Berkeley, California-based landscape architect Frederika Moller met Mark and Blythe Harris after they decided to transform a derelict 19th-century girls’ camp into a family home in Mill Valley, California. The couple wanted the sort of nostalgic garden—with green swaths of lawn surrounded by leafy trees—that evokes memories of long-ago summers at camp.
This presented a challenge. “The first time I saw it, it looked pretty bad, with a front entrance that was sort of funky and off to the side,” says Moller. “In the front the garden was so constrained, because there is a steep slope up to the street. It literally felt like the slope was coming right into the house.”
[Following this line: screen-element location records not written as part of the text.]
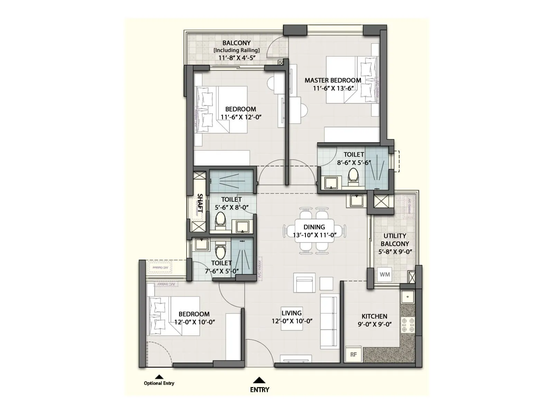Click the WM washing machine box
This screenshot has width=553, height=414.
[x=385, y=275]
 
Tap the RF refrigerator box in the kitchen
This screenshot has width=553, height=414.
[x=353, y=354]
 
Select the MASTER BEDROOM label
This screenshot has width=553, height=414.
[x=333, y=80]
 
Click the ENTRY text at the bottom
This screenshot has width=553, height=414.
[x=260, y=390]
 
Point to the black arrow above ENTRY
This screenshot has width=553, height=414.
[x=259, y=380]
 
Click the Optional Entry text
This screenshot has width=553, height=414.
[x=159, y=383]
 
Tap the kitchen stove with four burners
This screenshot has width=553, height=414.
[x=407, y=325]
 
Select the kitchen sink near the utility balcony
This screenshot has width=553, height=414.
[x=407, y=296]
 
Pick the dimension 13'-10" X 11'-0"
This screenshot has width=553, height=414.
[x=315, y=235]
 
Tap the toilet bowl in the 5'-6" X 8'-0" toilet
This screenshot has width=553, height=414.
[x=220, y=220]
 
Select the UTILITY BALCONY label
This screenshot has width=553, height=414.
[x=395, y=240]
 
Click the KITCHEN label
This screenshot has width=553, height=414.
[x=374, y=316]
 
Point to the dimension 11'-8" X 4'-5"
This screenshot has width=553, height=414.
[x=237, y=58]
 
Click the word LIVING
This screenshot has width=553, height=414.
[x=291, y=313]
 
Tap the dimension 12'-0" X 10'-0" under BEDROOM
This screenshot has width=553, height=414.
[x=195, y=322]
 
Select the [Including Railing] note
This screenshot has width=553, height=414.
[x=236, y=50]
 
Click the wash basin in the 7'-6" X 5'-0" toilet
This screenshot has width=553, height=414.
[x=201, y=244]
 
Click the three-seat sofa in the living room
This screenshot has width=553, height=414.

As the house was being rebuilt (New York-based Gil Schafer and Mill Valley-based architect Barbara Chambers worked together on the three-year project), Moller began to re-imagine how to use the outdoor spaces. “With a project like this, I have to start by having an understanding of elevations and grades and how you’re going to get from A to B, because you have to get to the house and to the front door.”
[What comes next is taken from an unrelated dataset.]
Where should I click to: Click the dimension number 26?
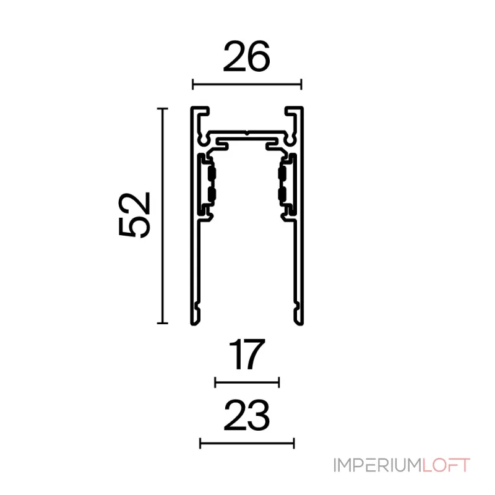click(x=246, y=56)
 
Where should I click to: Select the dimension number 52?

Photography by Eric Piasecki courtesy of OTTO.
Above: The property sits below the elevation of the street. A staircase next to the garage guides visitors from the street to the house, past Royal Sunset climbing roses trained on wires against the garage.
“We pushed the grade back to give the house some breathing room,” says Moller, who landscaped the slope with a mix of perennials and shrubs.
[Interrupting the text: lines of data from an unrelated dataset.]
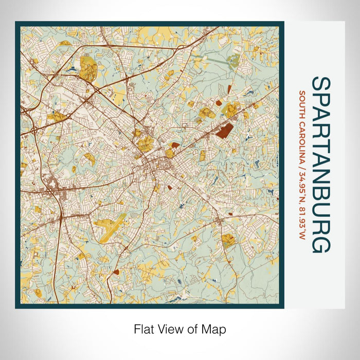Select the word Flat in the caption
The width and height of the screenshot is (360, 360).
[143, 328]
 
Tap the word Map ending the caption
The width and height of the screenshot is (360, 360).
[216, 328]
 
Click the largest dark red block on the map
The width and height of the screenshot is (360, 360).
[225, 130]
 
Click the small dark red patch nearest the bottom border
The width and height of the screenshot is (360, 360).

“The house is smack dab in the middle of the lot, with not that much garden space in the front or the sides,” says Moller. “The biggest challenge was reorganizing the front garden, on which the living room, kitchen, and dining room all look out.”
Above: At the bottom of the steps is the front entryway. The cedar-shingled house is painted in Benjamin Moore’s Black with China White trim. Moller designed the stair rail to match details on the exterior of the house. “We picked up on Barbara’s design so the steps don’t look remote.”
“This is the original front door location, but previously the front walkway was off to the side,” says Moller. “We re-aligned the walkway to make it a straight shot to the front door.”
Above: The lower level of the garage has Dutch doors and opens onto a side garden. For the lawn, “artificial grass was used because there is so much shade from surrounding oak trees,” says Moller.
Above: The artificial grass is DuPont’s ForeverLawn, a fine-bladed turf with a tan thatch at the roots to make it look more natural. (Chambers has the same artificial grass in her own Mill Valley garden. See more at Architect Visit: Barbara Chambers at Home in Mill Valley.)
Above: London-based designer Rita Konig did the interiors, including the bottom level of the garage, which is furnished with a vintage bar and bar sink (the faucet is from Lefroy Brooks). The pattern on the floor is painted in Farrow & Ball’s Off-Black.
Above: Custom wooden window boxes are watered by hand; flowers are updated seasonally.
Above: Outside the master bedroom Konig furnished a pocket garden with vintage furniture (the wicker is painted in Farrow & Ball’s Off-Black) and flea market finds. A needlepoint ivy vine planted in the ground is trained in a diamond pattern against a painted brick fireplace.
Behind the sofa, a screen of fast-growing Arborvitae shrubs creates privacy for the neighbors.
Above: On the back of the house and off the living room is a deck with a wood-burning brick fireplace painted to match the facade of the house. On either side of the fireplace ivy in planter boxes grows up a lattice to create a solid green fence.
“The property has some beautiful oak trees and the luxury of the neighbors’ oaks as well, to give a treehouse effect to the deck,” says Moller. “You can see beyond the railing where we lined the bottom of the property with huge shrubs so you can go out on the deck and see trees but not the neighbors’ houses below. You feel like you are in a treehouse.”
Above: The clients, Blythe and Mark Harris (and children Olive and Freddie), sit on bluestone pavers that lead from the back of the house to a bluestone terrace.